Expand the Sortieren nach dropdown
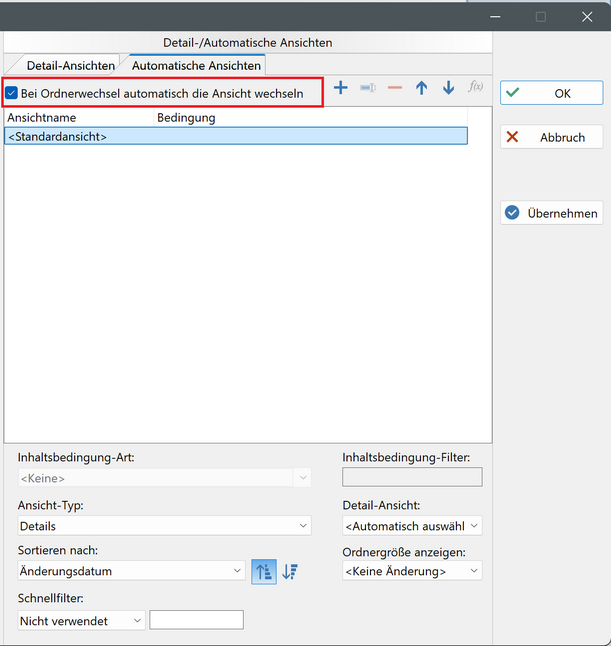611x646 pixels. click(x=131, y=571)
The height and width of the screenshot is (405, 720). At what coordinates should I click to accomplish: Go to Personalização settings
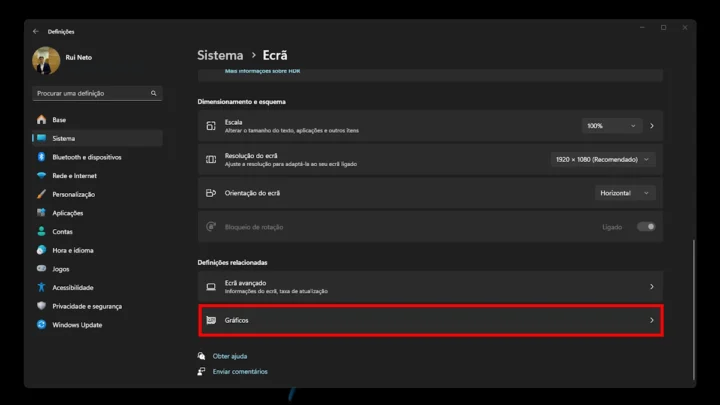(73, 194)
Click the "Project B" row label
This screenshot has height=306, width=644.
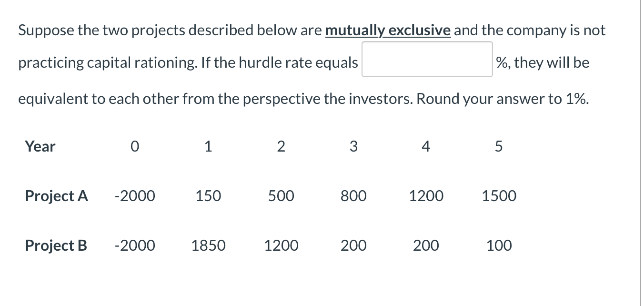click(56, 245)
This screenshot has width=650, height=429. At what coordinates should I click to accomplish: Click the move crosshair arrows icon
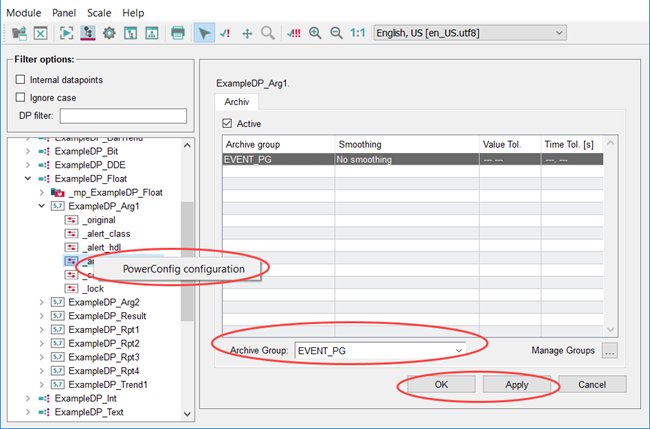pos(247,33)
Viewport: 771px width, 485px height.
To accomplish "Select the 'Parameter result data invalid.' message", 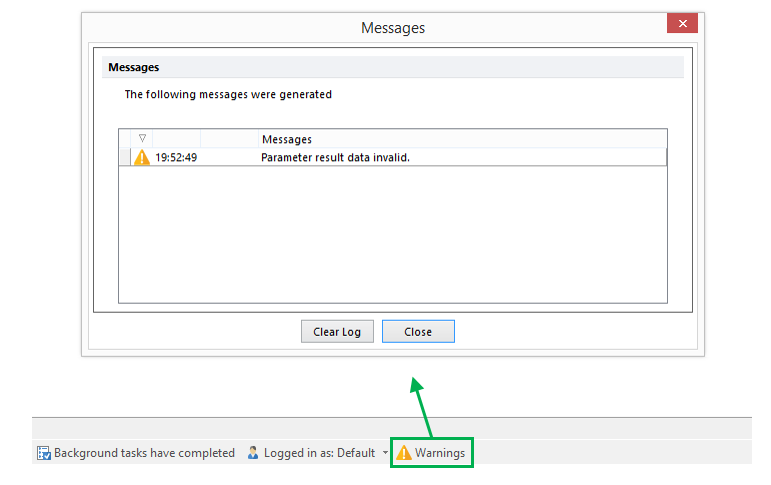I will point(335,157).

- **What this task involves**: Starting at the line above that holds "The height and", return each line up to and including the one that holds "Viewport: 771px width, 485px height.", exactly as written, minus any pictures.

- **Solution below**:
The height and width of the screenshot is (405, 720). At what coordinates should I click to accomplish: Go to Personalização settings
(73, 194)
Click the "Project B" row label
This screenshot has height=306, width=644.
click(56, 245)
This screenshot has width=650, height=429. At what coordinates should I click to accomplish: Click the move crosshair arrows icon
pos(247,33)
Viewport: 771px width, 485px height.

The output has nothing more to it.